Il 15 marzo è una festa così santa della libertà ungherese, dell'amore per la libertà degli ungheresi, che è quasi inimmaginabile senza lo "sfogo" primaverile di persone dai volti sorridenti, senza un tour congiunto dei percorsi cult di Pest e Buda, da cui anche il sistema Rákosi-Kádár-Gyurcsány non poteva espellere le persone. I "piccoli cerchi di libertà" traboccavano in questo momento, le anime si aggrappavano l'una all'altra come gocce d'acqua, che insieme fanno oscillare le navi gentili come il mare, ma riducono in polvere le galee! I polacchi, i cui antenati hanno dato la vita per i loro fratelli ungheresi nel 1948-49, vengono sempre in vacanza con le loro bandiere in segno di eterna amicizia.
Quel 48 marzo è passato alla storia come l'ethos di ogni rivoluzione ungherese. "Rispetta questo giorno, in cui la voce del popolo è stata pronunciata per la prima volta. La libertà della nazione ungherese inizia da questo giorno", scrive Jókai qualche giorno dopo. 173 anni fa, la mattina del 14 marzo 1848, il 48enne Józsefe Irinyi e Mór Jókai riassunsero e misero in forma i 12 punti di Pilvax, che fecero rabbrividire il consiglio dei governatori. Petőfi aveva già terminato la sua famosa poesia, proprio mentre Júlia Szendrey gli cuceva la coccarda sul cappotto, così che il giorno dopo - in quel piovoso mercoledì mattina, il poeta potesse recitare l'inno nazionale sul suo cuore con il simbolo dell'unità nazionale che è stato conservato da allora. Fu seguito nel 1956 da Imre Sinkovits davanti alla statua del poeta, e il 15 marzo 1989 da András Sinkovits-Vitay davanti alla folla festante di centinaia di migliaia di persone. Ecco cosa sono diventate per noi le nostre rivoluzioni. Sono sorridenti, affettuosi, l'aria di liberazione ha riempito i loro polmoni! Ricordiamo le immagini di Filmhírádó, come il 23 ottobre 1956, gente felice che marciava pacificamente per le strade tenendosi a braccetto, o il 1989, quando György Cserhalmi davanti alla televisione ungherese, simbolicamente riservata alla nazione dal poeta Dénes Csengey in nome della libertà di stampa, ha cantato i nuovi dodici punti. Tuttavia, anche allora, le principali richieste del 1848 riecheggiarono da esso. Questa vivace folla di quasi mezzo milione ha manifestato pacificamente nel 2011, durante la Marcia per la Pace, quando i poteri finanziari volevano rovesciare il nuovo governo ungherese di Orbán.

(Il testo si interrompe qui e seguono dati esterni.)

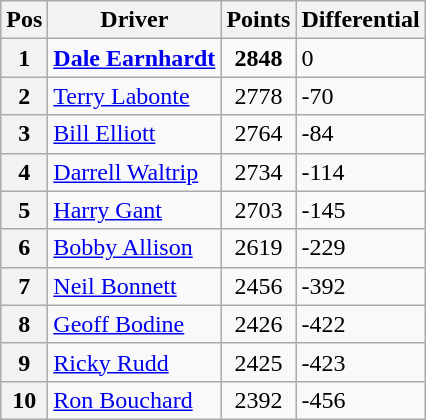
5 (24, 210)
-114 (360, 172)
Neil Bonnett (134, 286)
Ricky Rudd (134, 362)
Terry Labonte (134, 96)
Ron Bouchard (134, 400)
4 (24, 172)
-229 (360, 248)
Bobby Allison (134, 248)
Bill Elliott (134, 134)
2 (24, 96)
2392 (258, 400)
2425 (258, 362)
2764 (258, 134)
3 (24, 134)
Pos (24, 20)
2848 (258, 58)
-70 (360, 96)
2456 (258, 286)
0 (360, 58)
-422 (360, 324)
-84 (360, 134)
2734 (258, 172)
-456 (360, 400)
-423 (360, 362)
-145 (360, 210)
Points (258, 20)
1 (24, 58)
Harry Gant (134, 210)
2703 (258, 210)
Differential (360, 20)
Dale Earnhardt (134, 58)
2619 (258, 248)
8 (24, 324)
2426 (258, 324)
Darrell Waltrip (134, 172)
7 (24, 286)
Driver (134, 20)
Geoff Bodine (134, 324)
-392 (360, 286)
9 (24, 362)
2778 (258, 96)
6 (24, 248)
10 (24, 400)
Identify which cell holds the provided text, then report its [X, Y] central coordinate. 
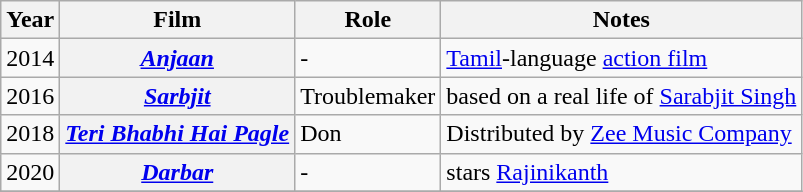
Teri Bhabhi Hai Pagle [178, 134]
Don [368, 134]
stars Rajinikanth [622, 172]
2014 [30, 58]
Distributed by Zee Music Company [622, 134]
Tamil-language action film [622, 58]
Darbar [178, 172]
Troublemaker [368, 96]
Anjaan [178, 58]
2018 [30, 134]
Notes [622, 20]
2016 [30, 96]
Year [30, 20]
based on a real life of Sarabjit Singh [622, 96]
Role [368, 20]
2020 [30, 172]
Sarbjit [178, 96]
Film [178, 20]
Scan for the cell matching the given text and deliver its (X, Y) coordinate at center. 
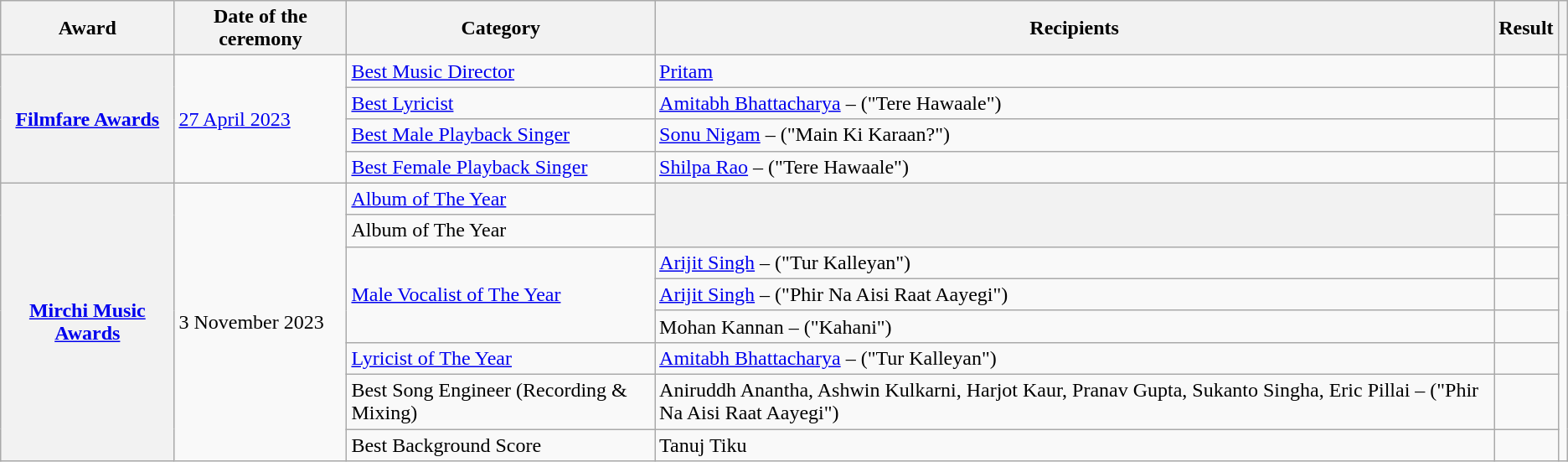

Ma se venissimo attaccati, potremmo contrattaccare o morire da eroi, "lavando via il disonore", mostrando al mondo che "la libertà è una cosa così grande" per noi.
Sfortunatamente, ora non possiamo camminare tenendoci per mano verso il Giardino del Museo. Ora non è il momento. Qualche virus infinitamente "intelligente" sta distruggendo la nostra vita quotidiana, l'intero paese è nel mezzo di questa lotta. Medici e infermieri combattono giorno dopo giorno per la vita dei nostri cari, cerchiamo di mantenere una distanza disciplinata gli uni dagli altri. Siamo separati nel corpo, ma siamo uniti nello spirito, e ora la nazione vuole che riacquistiamo la nostra libertà anche contro il virus, per aiutarci a vicenda nei momenti di grande difficoltà, stringendoci di nuovo insieme nello spirito. Oggi, sono le mascherine e la vaccinazione che permettono di dimostrare ancora una volta, si spera il prossimo marzo, ai galeottieri del mondo che "l'acqua la fa da padrona!"